摘录 ::
HDU 1029 Ignatius and the Princess IV

"OK, you are not too bad, em... But you can never pass the next test." feng5166 says. 

"I will tell you an odd number N, and then N integers. There will be a special integer among them, you have to tell me which integer is the special one after I tell you all the integers." feng5166 says. 

"But what is the characteristic of the special integer?" Ignatius asks. 

"The integer will appear at least (N+1)/2 times. If you can't find the right integer, I will kill the Princess, and you will be my dinner, too. Hahahaha....." feng5166 says. 

Can you find the special integer for Ignatius? 

Input

The input contains several test cases. Each test case contains two lines. The first line consists of an odd integer N(1<=N<=999999) which indicate the number of the integers feng5166 will tell our hero. The second line contains the N integers. The input is terminated by the end of file.

练习 1 ::
请把数据行中从含有“Screen dimensions: 1366x768”的那一行起，到含有“pos(110,312)”的那一行止（首尾两行都包括在内），一字不差地照抄下来。
摘录与下列数据行并非出自同一来源。

给定数据行 ::
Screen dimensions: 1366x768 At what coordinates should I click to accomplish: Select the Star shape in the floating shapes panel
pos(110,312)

---

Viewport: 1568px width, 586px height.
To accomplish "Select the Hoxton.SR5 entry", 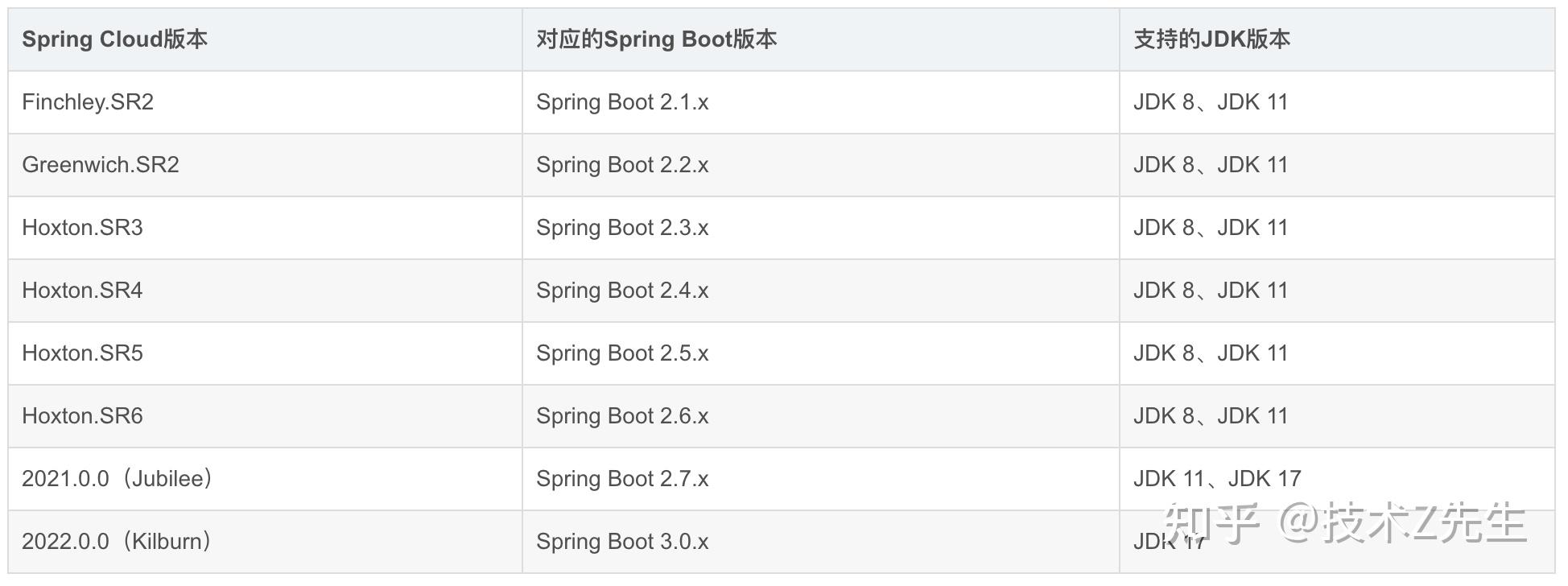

==

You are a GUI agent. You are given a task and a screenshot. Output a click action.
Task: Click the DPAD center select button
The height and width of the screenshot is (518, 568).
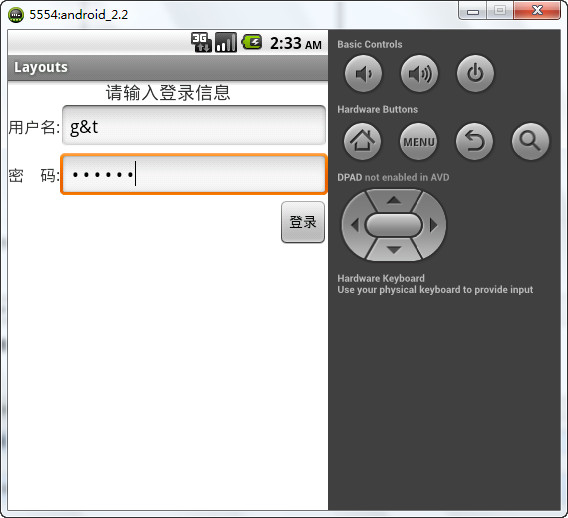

练习 2 ::
请将上面的摘录从头到尾原样誊写一遍。

正确答案 1 ::
Screen dimensions: 1366x768 At what coordinates should I click to accomplish: Select the Star shape in the floating shapes panel
pos(110,312)

正确答案 2 ::
HDU 1029 Ignatius and the Princess IV

"OK, you are not too bad, em... But you can never pass the next test." feng5166 says. 

"I will tell you an odd number N, and then N integers. There will be a special integer among them, you have to tell me which integer is the special one after I tell you all the integers." feng5166 says. 

"But what is the characteristic of the special integer?" Ignatius asks. 

"The integer will appear at least (N+1)/2 times. If you can't find the right integer, I will kill the Princess, and you will be my dinner, too. Hahahaha....." feng5166 says. 

Can you find the special integer for Ignatius? 

Input

The input contains several test cases. Each test case contains two lines. The first line consists of an odd integer N(1<=N<=999999) which indicate the number of the integers feng5166 will tell our hero. The second line contains the N integers. The input is terminated by the end of file.